* **Work instruction**:
Return the full set of entries precisely. Do not carry over any pictures.

* **Dataset excerpts**:
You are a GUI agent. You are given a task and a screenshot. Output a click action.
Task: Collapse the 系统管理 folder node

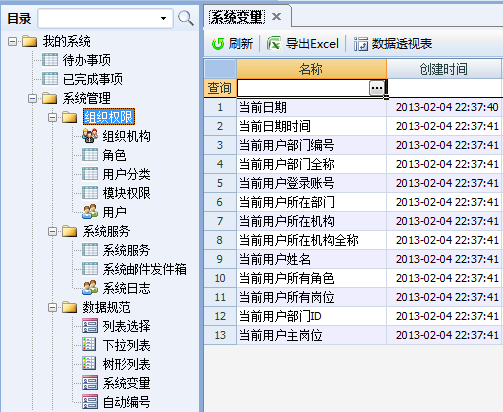pos(32,98)
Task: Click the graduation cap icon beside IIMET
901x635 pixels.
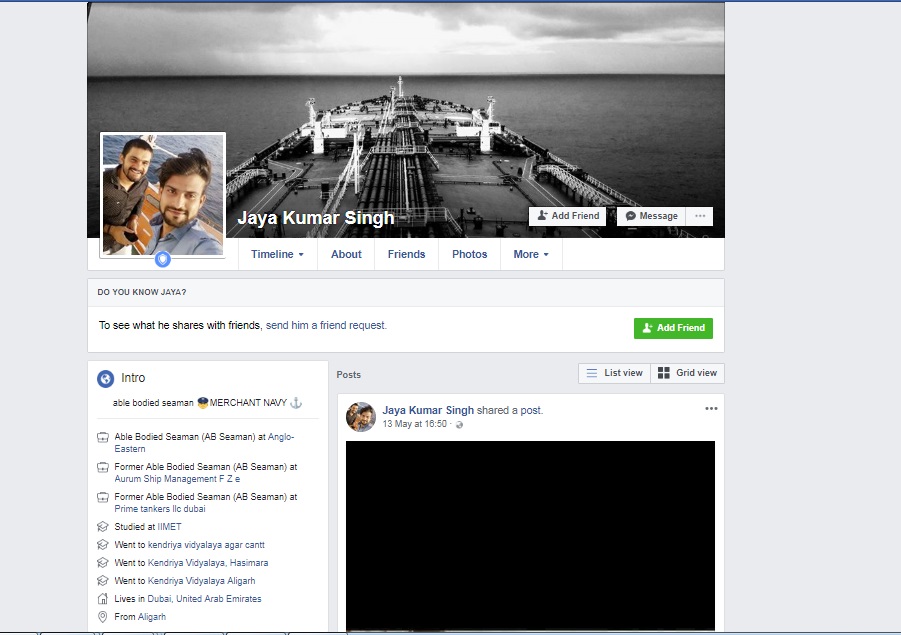Action: pos(102,527)
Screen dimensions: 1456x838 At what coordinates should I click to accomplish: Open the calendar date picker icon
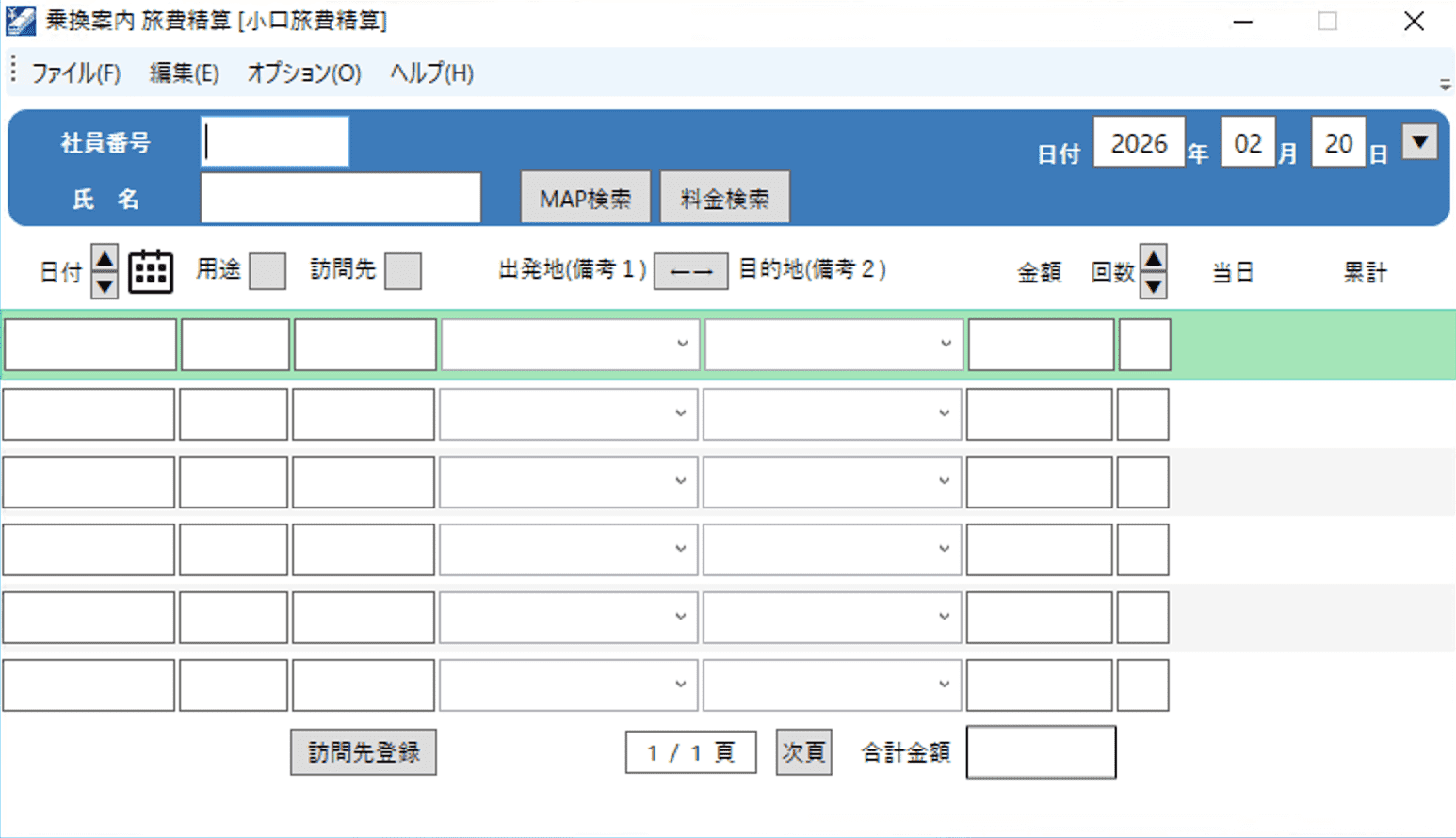click(151, 272)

* **Task answer**:
You are a GUI agent. You are given a task and a screenshot. Output a click action.
Task: Collapse the 系统管理 folder node

pos(32,98)
Task: Click the graduation cap icon beside IIMET
901x635 pixels.
Action: pos(102,527)
Screen dimensions: 1456x838 At what coordinates should I click to accomplish: Open the calendar date picker icon
click(151, 272)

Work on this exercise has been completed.